6.                                      Indemnification.

 

(a)                                 You hereby agree to indemnify and hold harmless each Arranger and each Initial Lender and each of their respective affiliates, directors, officers, employees, partners, representatives and agents (each, an “Indemnified Party”) from and against any and all actions, suits, losses, claims, damages and liabilities of any kind or nature (regardless of whether any such Indemnified Party is a party thereto and whether or not any investigation, claim, action, suit or proceeding is brought by the Company or the

 

7

 

Target or any other person), joint or several, to which any such Indemnified Party becomes subject, related to or arising out of (i) the Transactions and any Best Efforts ABL Facility, (ii) the use of Informational Materials in connection with any syndication as described above, and (iii) the use or the contemplated use of the proceeds of the Credit Facilities, and to reimburse any Indemnified Party for all reasonable out-of-pocket expenses (collectively, “Losses”) within thirty (30) days after its demand therefor (accompanied by reasonably detailed supporting documentation) as they are incurred in connection with the investigation of, preparation for, or defense of any pending or threatened claim or any action or proceeding arising therefrom. Notwithstanding anything to the contrary contained herein or in the Term Sheets, you shall in no event be required to indemnify or reimburse any Indemnified Party for any Losses (A) to the extent resulting primarily from (1) the gross negligence, bad faith or willful misconduct of, or material breach of this Commitment Letter, the Fee Letter or the Facilities Documentation by, such Indemnified Party (or any of its controlled affiliates and controlling persons and its and their respective officers, directors, employees, agents, advisors and other representatives of such Indemnified Party (collectively, “related persons”)) as determined by a final non-appealable judgment of a court of competent jurisdiction, or (2) disputes solely among Indemnified Parties (or their related persons) that do not involve or arise from an act or omission by you or your affiliate or any claims against any Indemnified Party in its capacity or in fulfilling its role as an agent or arranger or (B) in respect of Losses consisting of legal fees or expenses, other than the reasonable invoiced fees, expenses and charges of one primary counsel (and, to the extent deemed reasonably necessary or advisable by the Arrangers, one local counsel in each material relevant jurisdiction) for all Indemnified Parties taken as a whole, and solely in the case of a conflict of interest, one additional primary counsel (and, to the extent deemed reasonably necessary or advisable by the Arrangers, one local counsel in each material relevant jurisdiction) to the affected Indemnified Parties, taken as a whole.
+++++
■ **Required work**
(A) Please say whether each statement agrees with the indemnification clause, answering yes or no and quoting the words of the clause that decide it: (i) reimbursement of expenses is due within thirty days after the Indemnified Party's demand; (ii) you must indemnify an Indemnified Party for Losses resulting primarily from its own gross negligence; (iii) where there is a conflict of interest, the fees of one additional primary counsel may be covered.
(B) Continue the indemnification clause from the point where it stops.

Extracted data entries
+++++
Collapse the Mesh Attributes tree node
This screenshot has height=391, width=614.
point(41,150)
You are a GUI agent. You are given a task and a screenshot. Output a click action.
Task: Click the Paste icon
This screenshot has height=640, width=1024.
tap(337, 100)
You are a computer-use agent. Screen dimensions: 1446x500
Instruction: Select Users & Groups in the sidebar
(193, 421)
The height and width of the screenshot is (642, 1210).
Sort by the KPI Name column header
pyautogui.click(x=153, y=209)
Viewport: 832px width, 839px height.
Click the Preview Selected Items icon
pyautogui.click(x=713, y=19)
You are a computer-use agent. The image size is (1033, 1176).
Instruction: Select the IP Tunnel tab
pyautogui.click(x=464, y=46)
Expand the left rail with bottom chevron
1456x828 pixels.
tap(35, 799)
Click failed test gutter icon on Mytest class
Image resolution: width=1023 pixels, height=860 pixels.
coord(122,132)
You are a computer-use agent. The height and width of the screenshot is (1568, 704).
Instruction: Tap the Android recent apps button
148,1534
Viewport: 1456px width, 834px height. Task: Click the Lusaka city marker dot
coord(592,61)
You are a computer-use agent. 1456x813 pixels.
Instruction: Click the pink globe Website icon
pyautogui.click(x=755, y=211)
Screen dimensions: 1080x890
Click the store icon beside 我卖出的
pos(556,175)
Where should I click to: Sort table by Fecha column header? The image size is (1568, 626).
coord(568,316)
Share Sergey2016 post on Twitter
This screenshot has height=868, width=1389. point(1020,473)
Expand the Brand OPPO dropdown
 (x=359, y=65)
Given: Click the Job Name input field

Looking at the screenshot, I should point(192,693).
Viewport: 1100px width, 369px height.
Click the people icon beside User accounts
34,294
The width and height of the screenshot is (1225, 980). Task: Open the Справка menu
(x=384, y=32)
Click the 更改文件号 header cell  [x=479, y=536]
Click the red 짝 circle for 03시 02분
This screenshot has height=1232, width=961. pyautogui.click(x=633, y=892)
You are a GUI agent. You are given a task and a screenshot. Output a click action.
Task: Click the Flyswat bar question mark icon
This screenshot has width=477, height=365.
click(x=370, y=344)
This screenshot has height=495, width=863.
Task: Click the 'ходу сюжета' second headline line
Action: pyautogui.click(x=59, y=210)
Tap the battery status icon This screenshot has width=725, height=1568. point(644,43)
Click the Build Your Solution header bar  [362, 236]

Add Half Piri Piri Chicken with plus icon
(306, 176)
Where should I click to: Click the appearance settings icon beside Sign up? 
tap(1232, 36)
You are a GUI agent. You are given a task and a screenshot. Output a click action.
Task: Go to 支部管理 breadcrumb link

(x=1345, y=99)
+++++
■ **Answers provided**
(A)
(i) Yes: "within thirty (30) days after its demand therefor"
(ii) No: "you shall in no event be required to indemnify or reimburse any Indemnified Party for any Losses (A) to the extent resulting primarily from (1) the gross negligence, bad faith or willful misconduct of"
(iii) Yes: "solely in the case of a conflict of interest, one additional primary counsel"

(B)
 

(b)                                 If the Closing Date occurs, you hereby agree to reimburse the Arrangers for all reasonable and documented out-of-pocket expenses (including due diligence expenses, syndication expenses, travel expenses, collateral field exams, audits and appraisals) (collectively, the “Expenses”) on the Closing Date (so long as any invoices therefor (accompanied by reasonably-detailed supporting documentation therefor) are delivered to you at least two business days prior to the Closing Date) or promptly following delivery of an invoice therefor (in the case of any invoices that are delivered later than two business days prior to the Closing Date).  In addition, it is understood and agreed that you shall not be required to reimburse any of the Expenses in respect of legal fees and expenses, other than the reasonable and documented out-of-pocket fees, charges and disbursements of one primary counsel to the Indemnified Parties (and, to the extent deemed reasonably necessary or advisable by the Arrangers, one local counsel in each material relevant jurisdiction) for all Indemnified Parties taken as a whole, incurred in connection with the Credit Facilities and any related documentation (including this Commitment Letter, the Fee Letter and the Facilities Documentation).  For the avoidance of doubt, if any invoices documenting Expenses are not delivered at least two business days prior to the Closing Date, then you agree to reimburse the Arrangers for such Expenses promptly following the Closing Date.  You acknowledge that we may receive a benefit, including without limitation, a discount, credit or other accommodation, from any of such counsel based on the fees such counsel may receive on account of their relationship with us including, without limitation, fees paid pursuant hereto.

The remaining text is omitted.